De chair et de laiton (2)

A la messe de 18h30, les fidèles, peu nombreux, demeurent fort dispersés, du fond de la nef jusqu’aux tous premiers bancs. Le petit chignon blanc se trouverait-il parmi eux ? Dompter ce premier mouvement de curiosité pour une génuflexion au centre de la travée, tout d’abord, puis prendre place devant un siège, les yeux pressamment tournés en direction du prêtre qui joignait les paumes devant le milieu de l’autel : « Christe eléison…» Déjà ce dernier élevait les mains. Et tous entonnaient le Gloria. Il ferma les yeux.

Voilà quelques mois qu’il découvrait dans une fascination juvénile tous ces chants immémoriaux, que les atermoiements de Vatican II devant l’hostilité du modernisme avaient depuis plusieurs décennies dérobés à cette multitude d’hommes de bonne volonté à laquelle il se croyait encore agrégé, malgré son esprit encombré et la multitude de coups bas qu’il devait chaque jour livrer dans sa boite pour simplement parvenir à survivre.

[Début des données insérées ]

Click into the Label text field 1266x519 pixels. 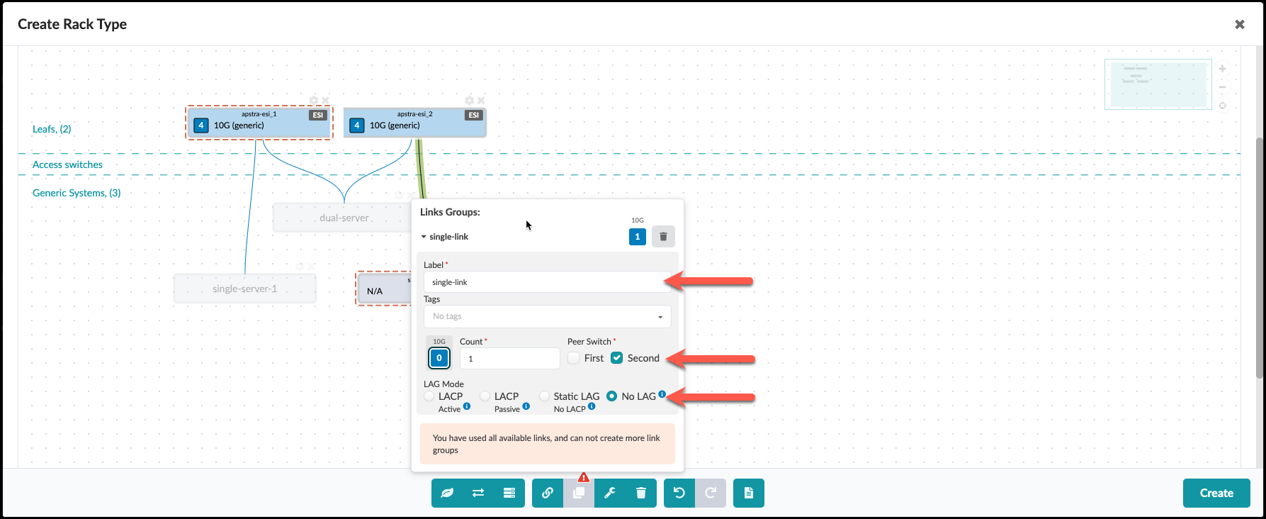[547, 282]
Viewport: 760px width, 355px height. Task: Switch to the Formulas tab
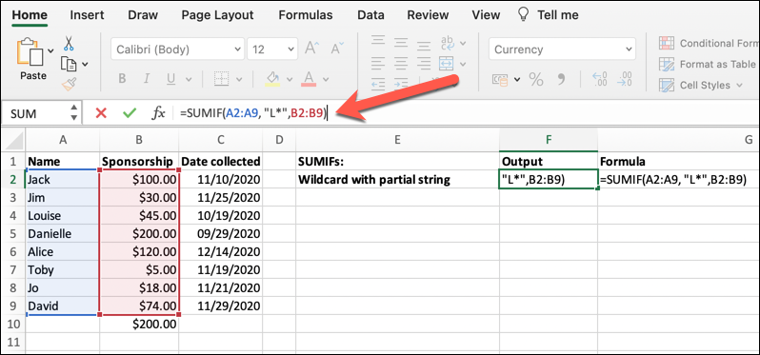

Agnus Dei, filius patri, qui tollis peccata mundi, oui, oui, miserere nobis ! Depuis les quelques mois qu’il se montrait assidu à cette messe dite en latin, l’officiant tourné vers Dieu, il acquiesçait de plus en plus à cette révélation véritable que la langue de l’Eglise militante portait jusqu’à lui avec ferveur et autorité, lui faisant parfaitement oublier ces prêtres lisant la messe en baskets, ces épîtres de Paul ânonnées par des paroissiennes à la voix nasale et haut perchée, ces hosties distribuées dans la paume comme autant de bonbons, et surtout ces chants aux paroles vides dans l’interprétation desquels chacun rivalisait de fausseté avec son voisin. La messe conciliaire et ses équipes paroissiales de scouts endiablés avaient bien failli lui faire perdre une foi qu’à quarante ans, contemporain des prières de Saint Clément et de Saint Irénée, il retrouvait là avec une cristalline intensité. Au « mitan de la vie », se disait-il, l’esprit aujourd’hui absent, alourdi, ailleurs, il était encore temps de « revenir » malgré tous les freins posés au dehors par l’actualité. D’autant plus que pour un chrétien, « il n’est jamais trop tard ».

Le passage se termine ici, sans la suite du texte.